〇講義2「男女共同参画の視点からの防災・復興ガイドライン 解説」

 最初に「ガイドライン」作成の経緯と内容について、内閣府男女共同参画局総務課企画官の佐藤勇輔氏が説明した。

 東日本大震災等において女性の視点からの災害対応が十分でなかったことから、内閣府では平成25年に「男女共同参画の視点からの防災・復興の取組指針」を作成した。さらに続いた災害でも対応が十分でなかったことから、令和元年10月「男女共同参画の視点からの防災・復興の取組に関する検討会」を立ち上げ、検討会のメンバー、担当職員が各被災地に足を運んでまとめた提言を踏まえ、「取組指針」改訂版となる「ガイドライン」を令和2年5月に作成した。
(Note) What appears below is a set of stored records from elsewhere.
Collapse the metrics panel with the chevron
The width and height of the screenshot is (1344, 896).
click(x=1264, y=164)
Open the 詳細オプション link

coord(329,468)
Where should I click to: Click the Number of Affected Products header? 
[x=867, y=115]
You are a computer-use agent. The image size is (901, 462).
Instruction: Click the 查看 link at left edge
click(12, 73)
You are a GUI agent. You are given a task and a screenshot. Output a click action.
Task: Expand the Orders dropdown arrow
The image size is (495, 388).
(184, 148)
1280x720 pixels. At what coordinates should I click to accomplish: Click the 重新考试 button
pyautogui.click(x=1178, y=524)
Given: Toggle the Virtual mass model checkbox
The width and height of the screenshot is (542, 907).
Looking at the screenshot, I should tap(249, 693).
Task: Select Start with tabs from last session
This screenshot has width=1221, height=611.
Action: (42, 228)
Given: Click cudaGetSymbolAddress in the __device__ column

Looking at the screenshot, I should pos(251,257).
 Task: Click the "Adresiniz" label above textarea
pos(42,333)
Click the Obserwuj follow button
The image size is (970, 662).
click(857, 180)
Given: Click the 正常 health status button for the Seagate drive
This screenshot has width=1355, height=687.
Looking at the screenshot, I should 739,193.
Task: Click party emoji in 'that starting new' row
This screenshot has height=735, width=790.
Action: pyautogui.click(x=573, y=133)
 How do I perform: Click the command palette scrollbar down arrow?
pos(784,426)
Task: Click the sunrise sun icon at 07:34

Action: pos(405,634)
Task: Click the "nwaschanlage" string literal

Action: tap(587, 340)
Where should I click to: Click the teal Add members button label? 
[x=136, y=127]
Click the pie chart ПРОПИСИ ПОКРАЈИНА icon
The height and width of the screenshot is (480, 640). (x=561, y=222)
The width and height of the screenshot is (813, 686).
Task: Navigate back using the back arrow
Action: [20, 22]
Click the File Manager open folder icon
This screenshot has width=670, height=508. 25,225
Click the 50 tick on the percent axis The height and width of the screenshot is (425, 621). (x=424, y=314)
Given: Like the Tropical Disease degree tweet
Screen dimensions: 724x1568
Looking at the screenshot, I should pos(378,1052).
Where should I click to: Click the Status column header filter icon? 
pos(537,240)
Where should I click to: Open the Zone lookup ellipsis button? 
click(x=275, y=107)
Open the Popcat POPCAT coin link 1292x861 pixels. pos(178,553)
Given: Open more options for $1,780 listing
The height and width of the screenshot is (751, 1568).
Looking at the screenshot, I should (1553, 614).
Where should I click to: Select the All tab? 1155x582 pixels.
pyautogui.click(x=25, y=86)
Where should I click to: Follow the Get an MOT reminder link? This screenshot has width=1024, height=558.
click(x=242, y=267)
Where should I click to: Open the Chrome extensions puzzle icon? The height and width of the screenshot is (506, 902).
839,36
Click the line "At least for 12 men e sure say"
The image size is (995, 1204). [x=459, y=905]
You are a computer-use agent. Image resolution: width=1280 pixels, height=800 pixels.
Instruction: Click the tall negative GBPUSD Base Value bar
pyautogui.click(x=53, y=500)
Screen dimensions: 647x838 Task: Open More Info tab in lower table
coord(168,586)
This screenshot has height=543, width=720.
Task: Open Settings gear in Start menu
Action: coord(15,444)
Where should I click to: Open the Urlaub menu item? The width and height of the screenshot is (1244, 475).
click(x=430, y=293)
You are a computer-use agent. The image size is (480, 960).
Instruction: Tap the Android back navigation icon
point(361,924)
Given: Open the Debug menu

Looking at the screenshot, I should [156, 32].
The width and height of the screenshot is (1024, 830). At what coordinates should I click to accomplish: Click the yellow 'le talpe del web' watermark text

また、防災基本計画を修正し、地方公共団体において防災・危機管理担当部局と男女共同参画部局、男女共同参画センターの連携体制の構築と、災害対策本部への女性職員や男女共同参画担当職員の参加促進、女性視点での災害対応強化を目的として内閣府職員を現地に派遣し必要な支援・助言を行うこと等を盛り込んだ。これに基づき、令和2年7月の熊本豪雨災害では、内閣府調査チームの一員として男女共同参画局職員が派遣され、「ガイドライン」の活用依頼、避難所等への性暴力防止ポスター・チラシ配布など自治体の支援にあたった。第5次男女共同参画基本計画においても、地方公共団体の取組への支援を主軸に、防災・復興に関する政策・方針決定過程への女性の参画拡大、防災の現場における女性の参画拡大、「ガイドライン」の活用徹底等に取り組む。

 佐藤企画官は、「災害対応における女性の視点を強化するためには、防災・危機管理担当部局と男女共同参画担当部局の連携が不可欠。災害対応において、ガイドラインに基づき、女性の視点に立った取組を行うこと、また平常時からの防災・危機管理担当部局と男女共同参画部局の連携に努めることをお願いしたい」と強調した。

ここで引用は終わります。